Задания:
1. Перепечатайте часть текста о детском реабилитационном лагере, начиная со слов «К 14 годам Андрей» и заканчивая словами «непривычно, даже страшно.».
2. Продолжите текст о детском реабилитационном лагере, начиная сразу после его последнего предложения.

Фрагмент текста:
^^^^^^^^^^^^^^^^
О том, что детям нужна психологическая и социальная помощь после болезни, впервые заговорил голливудский актер Пол Ньюман. За 20 лет идея превратилась в целую международную сеть детских реабилитационных лагерей — SeriousFun Children's Network. В нашей стране с реабилитацией онкобольных слабовато — пока не было отдельного центра, Бондарев проводил программы на базе своего пансионата. За два года удалось принять 300 ребят. Но, по статистике, в реабилитации нуждаются около 10-15 тысяч российских детей. Есть над чем задуматься.
«Ма шери»
К 14 годам Андрей Миронов перерос маму, научился стрелять из лука и знает все о раке легких. Ветеран «Шередаря». В третий раз приезжает в лагерь (просто нравится) и теперь охотно рассказывает «о былом».
— Мы гуляем, катаемся на лошадях, участвуем в мастер-классах. Первый раз, когда я приехал, у нас было актерское мастерство — ставили спектакль, снимали на видео. Кажется, я играл царевича, — замечает скромно Андрюша. — Первый раз было непривычно, даже страшно.
С маленькими «шередарианцами» работают наставники-волонтеры — сокращенно, нежно и почти по-французски — «шери». Они же — самые дорогие и любимые у детей, «ма шери».
— В первую поездку по программе я не переживала, Андрюша за меня волновался — как я буду без него, — рассказывает мама Ирина. — Чтобы родители не мешали, забирают мобильный телефон. Отдают только под вечер. Но мне ребенок сразу сказал: «Мам, не мешай. Мне некогда, тут здорово». А на вторую смену сын вообще телефон выключил! — смеется Ирина. — И дома не забывают о времени, проведенном в «Шеридаре». Здесь будто проникают в ребенка. Однажды Максим мне сказал, когда я хотела его отругать: «Мама, а на нас «шери» никогда не кричат!» Максим — это младший брат Андрея. Здоровый малыш, который никогда не болел онкологией. Таких ребят в «Шередаре» называют «сиблингами». Здесь понимают, что онкология — это стресс не только для больного, но и для родных. Поэтому братьев и сестер тоже ждут в «Шередаре».
^^^^^^^^^^^^^^^^
Выдержки из данных:
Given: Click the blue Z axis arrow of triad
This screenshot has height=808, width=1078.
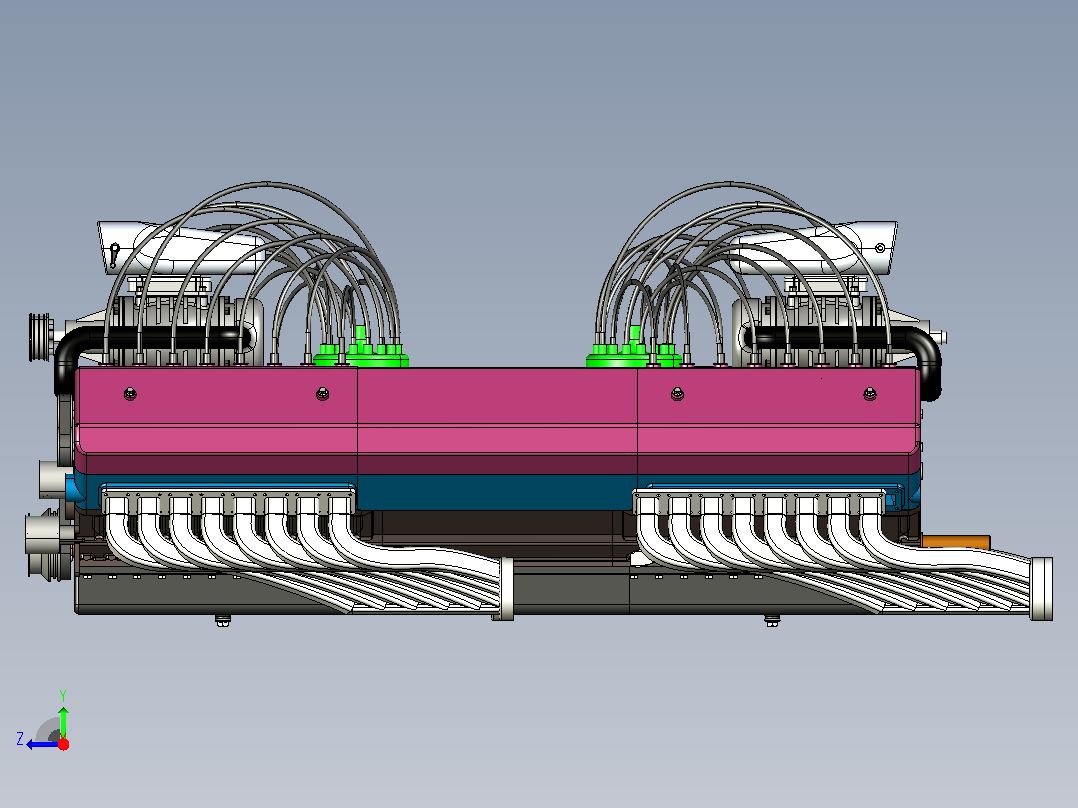Looking at the screenshot, I should [x=41, y=745].
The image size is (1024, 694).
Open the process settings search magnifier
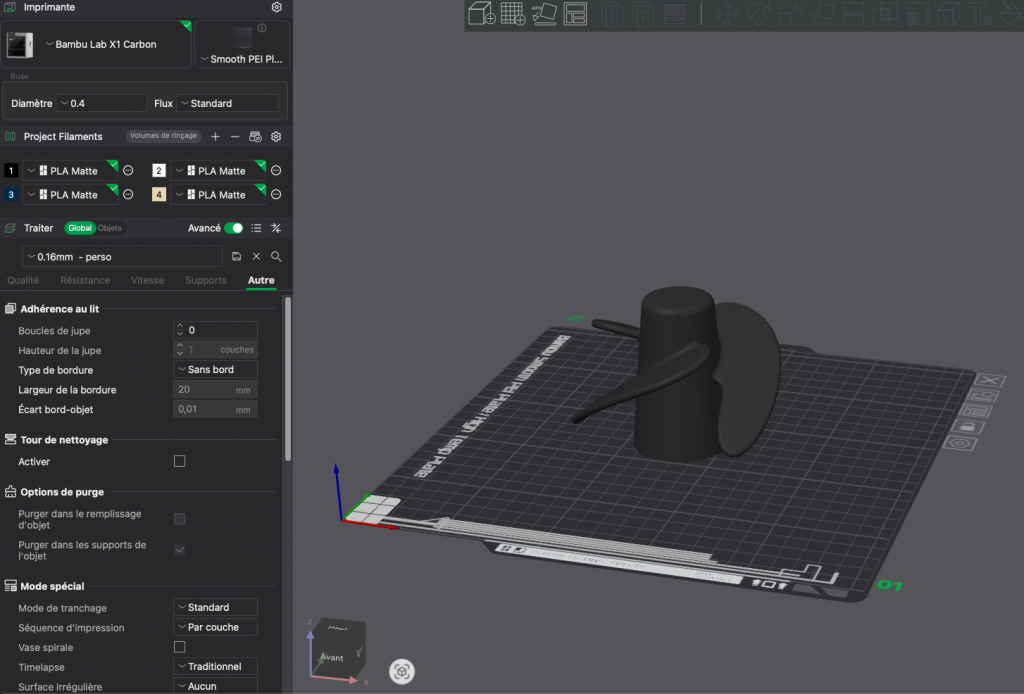276,257
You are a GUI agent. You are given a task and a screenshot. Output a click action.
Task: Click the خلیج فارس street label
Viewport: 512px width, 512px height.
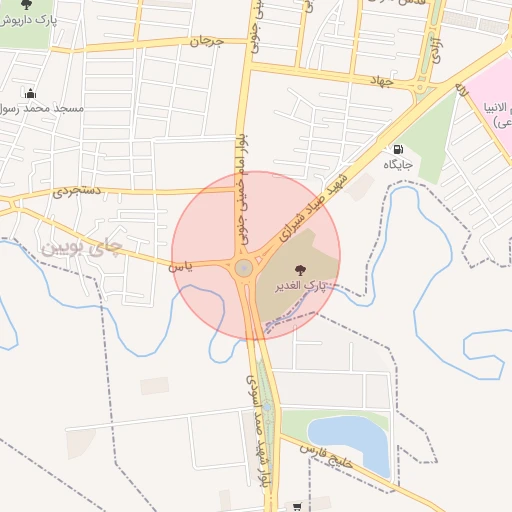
^^^^^^^^^^^^^^^^
Выполненные задания:
1.
К 14 годам Андрей Миронов перерос маму, научился стрелять из лука и знает все о раке легких. Ветеран «Шередаря». В третий раз приезжает в лагерь (просто нравится) и теперь охотно рассказывает «о былом».
— Мы гуляем, катаемся на лошадях, участвуем в мастер-классах. Первый раз, когда я приехал, у нас было актерское мастерство — ставили спектакль, снимали на видео. Кажется, я играл царевича, — замечает скромно Андрюша. — Первый раз было непривычно, даже страшно.

2.
— После болезни я что-то не позволяла Андрюше, но на программах разрешается все, — продолжает Ирина. — Они попадают в детство, которого у них не было.
В «Шередаре» дети занимаются тем, чем в обычной жизни, может быть, и не пришлось — варят мыло, делают газету, красят одежду. За неделю у каждого ребенка собирается чуть ли не чемодан самодельных сувениров.
— Самое важное для ребенка — он понимает, что он сильный, что он может, что он не один, — объясняет Михаил Бондарев. — Ребенок понимает, что он талантлив, умеет дружить, что болезнь позади, и это самое главное. Это называется рефлексия — важная часть программы. Чтобы ребенок каждый день делал что-то такое, в чем он сам себя преодолевает, рос в собственных глазах каждый день. Первый десант «шередарианцев» высадится уже 21 мая. Начало новой жизни для 40 ребят из более чем 20 регионов России.